A British organo-phosphate expert adds: “I can’t stress enough the need for the German scientists to be specific. To speak of ‘Novichok family’ or ‘Novichok class or group” is just not good enough. There is no reason why the correct IUPAC chemical name should not be stipulated. Without this certainty, there is no analysis that can stand up as toxicologically defensible evidence of a crime.”

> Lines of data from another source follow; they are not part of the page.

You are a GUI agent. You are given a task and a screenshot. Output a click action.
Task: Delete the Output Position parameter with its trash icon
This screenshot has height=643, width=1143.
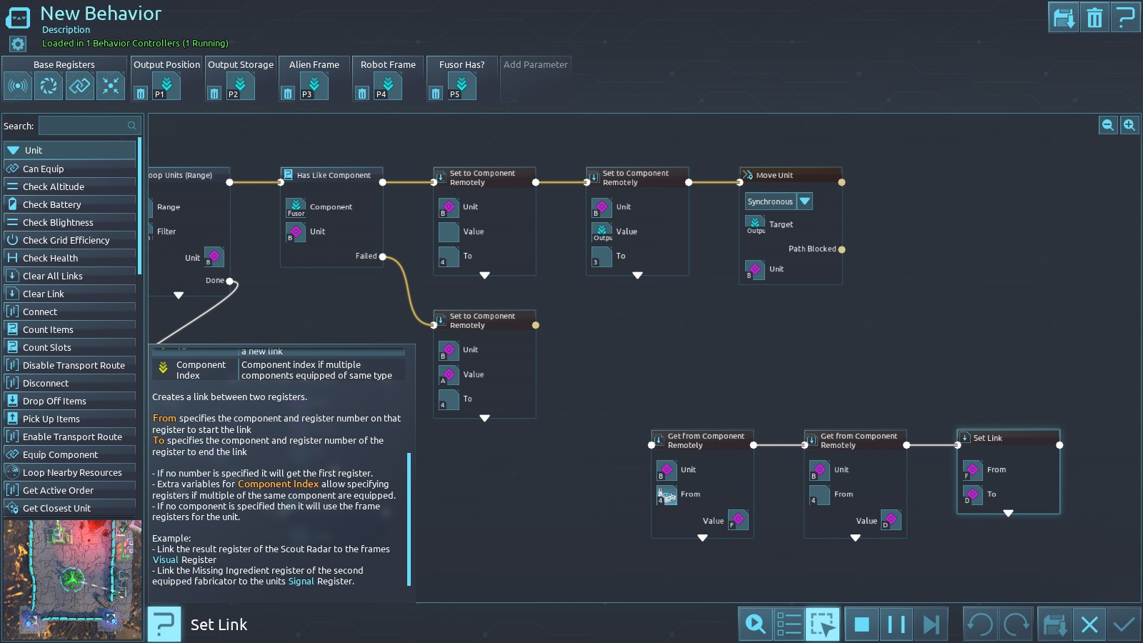(x=141, y=94)
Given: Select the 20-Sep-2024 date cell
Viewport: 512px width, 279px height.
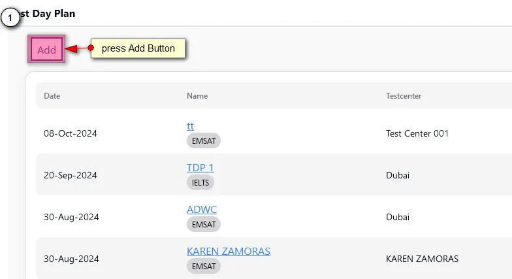Looking at the screenshot, I should point(71,175).
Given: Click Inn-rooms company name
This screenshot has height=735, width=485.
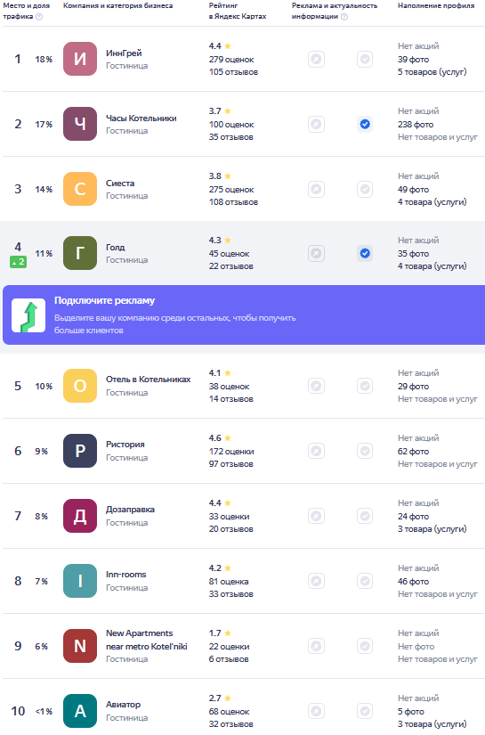Looking at the screenshot, I should tap(126, 575).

As cited in the December issue of The Lancet, German doctors reported that “based on clinical and laboratory findings, severe cholinesterase inhibition was diagnosed and the patient was started on atropine and obidoxime . . . cholinergic signs returned to normal within 1 hour after the onset of this antidotal therapy.” This report is in stark contrast to the Charité press agent’s report on August 24 which spoke of “poisoning with a substance from the group of cholinesterase inhibitors.” It also neglected to mention that the atropine treatment was effective within one hour and that the atropine treatment by Russian doctors at Omsk was the same as provided to Navalny by German doctors.
Thus, the August 24 announcement by Charité hospital’s press agent was not only inaccurate, it was overly alarmist. As we have seen, it was also released by a press agent, without the signature or the authorization of a doctor. Now we know why: it appears to be a purposeful misrepresentation of Navalny’s medical condition. But questions still remain . . . why was this done, who authorized it, and for what purpose?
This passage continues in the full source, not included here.